- Data
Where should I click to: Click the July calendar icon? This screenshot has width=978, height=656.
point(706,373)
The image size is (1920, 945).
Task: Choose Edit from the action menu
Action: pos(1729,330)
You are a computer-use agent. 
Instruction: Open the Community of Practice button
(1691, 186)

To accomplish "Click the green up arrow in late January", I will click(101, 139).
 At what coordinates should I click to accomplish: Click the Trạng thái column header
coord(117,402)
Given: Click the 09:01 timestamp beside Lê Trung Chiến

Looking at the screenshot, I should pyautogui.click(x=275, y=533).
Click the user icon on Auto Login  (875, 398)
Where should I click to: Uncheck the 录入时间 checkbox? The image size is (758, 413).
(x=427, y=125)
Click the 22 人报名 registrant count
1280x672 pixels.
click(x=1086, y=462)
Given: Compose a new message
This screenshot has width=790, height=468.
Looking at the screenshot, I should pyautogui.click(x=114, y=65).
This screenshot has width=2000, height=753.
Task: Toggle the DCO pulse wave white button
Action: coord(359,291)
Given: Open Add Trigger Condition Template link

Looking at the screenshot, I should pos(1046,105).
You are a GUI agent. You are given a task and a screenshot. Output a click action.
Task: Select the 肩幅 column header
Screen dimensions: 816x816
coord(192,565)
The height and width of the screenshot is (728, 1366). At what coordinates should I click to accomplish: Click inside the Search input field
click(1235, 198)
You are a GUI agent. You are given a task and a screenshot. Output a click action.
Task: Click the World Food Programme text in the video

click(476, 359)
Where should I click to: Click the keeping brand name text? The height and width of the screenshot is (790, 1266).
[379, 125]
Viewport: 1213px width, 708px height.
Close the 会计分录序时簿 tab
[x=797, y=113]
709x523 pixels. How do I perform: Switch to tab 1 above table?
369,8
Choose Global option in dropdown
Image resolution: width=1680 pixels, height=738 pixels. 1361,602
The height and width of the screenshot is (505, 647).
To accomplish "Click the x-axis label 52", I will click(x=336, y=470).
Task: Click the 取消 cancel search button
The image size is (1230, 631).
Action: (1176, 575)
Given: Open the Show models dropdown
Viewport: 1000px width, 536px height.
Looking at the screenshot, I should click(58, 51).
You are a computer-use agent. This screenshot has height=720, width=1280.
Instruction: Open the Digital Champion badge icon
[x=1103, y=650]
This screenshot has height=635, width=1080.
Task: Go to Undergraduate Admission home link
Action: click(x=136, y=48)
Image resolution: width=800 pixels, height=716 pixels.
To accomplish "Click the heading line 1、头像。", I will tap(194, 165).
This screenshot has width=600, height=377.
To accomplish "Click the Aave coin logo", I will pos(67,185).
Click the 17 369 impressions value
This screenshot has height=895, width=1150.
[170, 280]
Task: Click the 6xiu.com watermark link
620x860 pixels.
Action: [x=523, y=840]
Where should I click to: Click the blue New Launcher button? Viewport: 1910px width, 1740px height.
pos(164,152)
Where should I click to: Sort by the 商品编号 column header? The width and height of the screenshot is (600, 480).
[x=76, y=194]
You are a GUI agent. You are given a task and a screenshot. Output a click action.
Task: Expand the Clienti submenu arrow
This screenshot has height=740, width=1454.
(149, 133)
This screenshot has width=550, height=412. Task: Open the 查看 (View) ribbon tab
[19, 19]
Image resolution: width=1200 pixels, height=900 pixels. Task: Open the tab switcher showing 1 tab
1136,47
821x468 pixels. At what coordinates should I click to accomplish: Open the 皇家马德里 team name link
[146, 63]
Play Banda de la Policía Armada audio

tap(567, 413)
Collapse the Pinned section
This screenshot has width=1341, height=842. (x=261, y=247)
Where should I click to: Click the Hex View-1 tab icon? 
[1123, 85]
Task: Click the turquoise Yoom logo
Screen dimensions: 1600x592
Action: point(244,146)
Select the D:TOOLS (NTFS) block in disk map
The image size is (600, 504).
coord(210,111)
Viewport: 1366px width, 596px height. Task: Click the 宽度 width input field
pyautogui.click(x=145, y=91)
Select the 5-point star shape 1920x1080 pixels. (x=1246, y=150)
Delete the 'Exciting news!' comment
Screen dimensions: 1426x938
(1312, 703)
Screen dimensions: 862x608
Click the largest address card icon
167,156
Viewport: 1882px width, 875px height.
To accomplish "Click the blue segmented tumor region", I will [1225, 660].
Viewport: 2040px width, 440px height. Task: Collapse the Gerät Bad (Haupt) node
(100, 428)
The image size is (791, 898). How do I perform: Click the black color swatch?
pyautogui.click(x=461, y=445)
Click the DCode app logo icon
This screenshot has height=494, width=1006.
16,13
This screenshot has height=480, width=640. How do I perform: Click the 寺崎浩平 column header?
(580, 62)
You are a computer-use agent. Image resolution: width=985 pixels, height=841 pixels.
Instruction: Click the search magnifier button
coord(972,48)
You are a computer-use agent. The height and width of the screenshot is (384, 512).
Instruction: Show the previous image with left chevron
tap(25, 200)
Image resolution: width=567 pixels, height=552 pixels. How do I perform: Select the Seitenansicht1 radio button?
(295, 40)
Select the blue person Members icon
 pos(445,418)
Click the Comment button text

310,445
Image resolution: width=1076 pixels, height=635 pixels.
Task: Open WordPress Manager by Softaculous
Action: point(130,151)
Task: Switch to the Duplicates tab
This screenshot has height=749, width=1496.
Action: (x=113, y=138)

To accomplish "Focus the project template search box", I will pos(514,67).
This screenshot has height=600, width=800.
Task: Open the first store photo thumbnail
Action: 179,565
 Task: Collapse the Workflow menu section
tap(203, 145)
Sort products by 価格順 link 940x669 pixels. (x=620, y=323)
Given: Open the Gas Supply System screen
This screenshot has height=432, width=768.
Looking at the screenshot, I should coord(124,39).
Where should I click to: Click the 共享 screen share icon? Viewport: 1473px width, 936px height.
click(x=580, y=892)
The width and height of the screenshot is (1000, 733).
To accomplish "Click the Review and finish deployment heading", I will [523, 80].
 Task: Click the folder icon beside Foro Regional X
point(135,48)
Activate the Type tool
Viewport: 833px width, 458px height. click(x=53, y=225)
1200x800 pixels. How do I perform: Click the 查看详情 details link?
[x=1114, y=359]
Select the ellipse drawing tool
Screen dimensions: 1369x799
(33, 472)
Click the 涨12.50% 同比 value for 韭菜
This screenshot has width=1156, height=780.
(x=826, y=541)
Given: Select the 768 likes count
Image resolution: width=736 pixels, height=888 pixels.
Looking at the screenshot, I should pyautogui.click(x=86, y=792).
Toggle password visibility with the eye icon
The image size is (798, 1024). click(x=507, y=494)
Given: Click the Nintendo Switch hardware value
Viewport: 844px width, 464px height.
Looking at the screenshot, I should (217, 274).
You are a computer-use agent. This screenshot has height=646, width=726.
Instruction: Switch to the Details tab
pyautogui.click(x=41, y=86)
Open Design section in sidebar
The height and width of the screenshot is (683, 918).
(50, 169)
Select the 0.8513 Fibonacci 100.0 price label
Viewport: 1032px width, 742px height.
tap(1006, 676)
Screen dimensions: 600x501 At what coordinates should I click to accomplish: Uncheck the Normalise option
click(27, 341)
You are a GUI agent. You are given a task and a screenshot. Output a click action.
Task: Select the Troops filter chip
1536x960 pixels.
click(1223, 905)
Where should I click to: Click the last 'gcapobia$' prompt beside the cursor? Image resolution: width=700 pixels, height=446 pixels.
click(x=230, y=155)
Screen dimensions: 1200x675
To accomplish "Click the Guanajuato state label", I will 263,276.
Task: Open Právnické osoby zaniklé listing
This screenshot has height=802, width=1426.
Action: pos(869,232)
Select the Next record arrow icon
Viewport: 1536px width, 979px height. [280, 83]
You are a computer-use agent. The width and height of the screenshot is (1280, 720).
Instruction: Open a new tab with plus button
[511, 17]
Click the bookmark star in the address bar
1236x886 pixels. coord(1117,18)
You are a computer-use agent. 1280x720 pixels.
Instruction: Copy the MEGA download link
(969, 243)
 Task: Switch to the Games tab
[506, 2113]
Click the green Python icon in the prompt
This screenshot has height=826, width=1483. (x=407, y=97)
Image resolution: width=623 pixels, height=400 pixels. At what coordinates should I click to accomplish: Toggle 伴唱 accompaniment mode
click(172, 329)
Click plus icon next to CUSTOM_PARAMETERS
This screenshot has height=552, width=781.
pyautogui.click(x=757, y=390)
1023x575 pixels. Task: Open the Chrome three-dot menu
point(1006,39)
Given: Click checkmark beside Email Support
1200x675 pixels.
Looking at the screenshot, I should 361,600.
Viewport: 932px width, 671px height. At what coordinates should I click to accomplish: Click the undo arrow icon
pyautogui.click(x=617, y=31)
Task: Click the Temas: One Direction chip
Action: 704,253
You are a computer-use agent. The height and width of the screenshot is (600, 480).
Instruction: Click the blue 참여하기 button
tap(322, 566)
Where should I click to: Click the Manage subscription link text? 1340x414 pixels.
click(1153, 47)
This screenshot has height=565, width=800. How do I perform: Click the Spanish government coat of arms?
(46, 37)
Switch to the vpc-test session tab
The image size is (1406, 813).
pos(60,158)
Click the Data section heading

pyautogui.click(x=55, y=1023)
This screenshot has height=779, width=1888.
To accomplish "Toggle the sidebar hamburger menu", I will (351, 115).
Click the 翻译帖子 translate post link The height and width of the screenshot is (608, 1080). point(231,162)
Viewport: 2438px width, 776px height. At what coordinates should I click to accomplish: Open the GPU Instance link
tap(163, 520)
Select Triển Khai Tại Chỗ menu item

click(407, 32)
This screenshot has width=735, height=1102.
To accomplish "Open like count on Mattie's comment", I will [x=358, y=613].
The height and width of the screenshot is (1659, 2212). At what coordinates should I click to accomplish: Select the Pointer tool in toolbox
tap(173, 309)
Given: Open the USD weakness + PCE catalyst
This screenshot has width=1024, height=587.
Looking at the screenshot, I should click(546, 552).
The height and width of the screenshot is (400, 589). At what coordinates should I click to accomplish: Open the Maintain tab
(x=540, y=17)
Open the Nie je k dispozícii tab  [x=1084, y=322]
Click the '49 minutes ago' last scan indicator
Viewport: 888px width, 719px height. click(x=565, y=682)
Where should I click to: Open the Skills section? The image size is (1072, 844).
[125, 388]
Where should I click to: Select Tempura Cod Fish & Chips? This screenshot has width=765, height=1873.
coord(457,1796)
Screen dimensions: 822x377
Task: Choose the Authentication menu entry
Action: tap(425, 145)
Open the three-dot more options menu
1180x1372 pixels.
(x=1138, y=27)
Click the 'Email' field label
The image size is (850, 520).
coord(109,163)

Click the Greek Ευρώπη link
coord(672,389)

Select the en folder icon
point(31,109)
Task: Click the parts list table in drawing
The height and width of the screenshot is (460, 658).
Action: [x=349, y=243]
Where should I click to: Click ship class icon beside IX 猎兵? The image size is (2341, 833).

- What to do
Set down, unchanged, only those lines above that fall between the line with "Where should I click to: Click the Hex" and the line with "Viewport: 1882px width, 875px height.", the two end lines included.

- Solution to this problem
Where should I click to: Click the Hex View-1 tab icon? 
[1123, 85]
Task: Click the turquoise Yoom logo
Screen dimensions: 1600x592
Action: point(244,146)
Select the D:TOOLS (NTFS) block in disk map
The image size is (600, 504).
coord(210,111)
Viewport: 1366px width, 596px height. Task: Click the 宽度 width input field
pyautogui.click(x=145, y=91)
Select the 5-point star shape 1920x1080 pixels. (x=1246, y=150)
Delete the 'Exciting news!' comment
Screen dimensions: 1426x938
(1312, 703)
Screen dimensions: 862x608
Click the largest address card icon
167,156
Viewport: 1882px width, 875px height.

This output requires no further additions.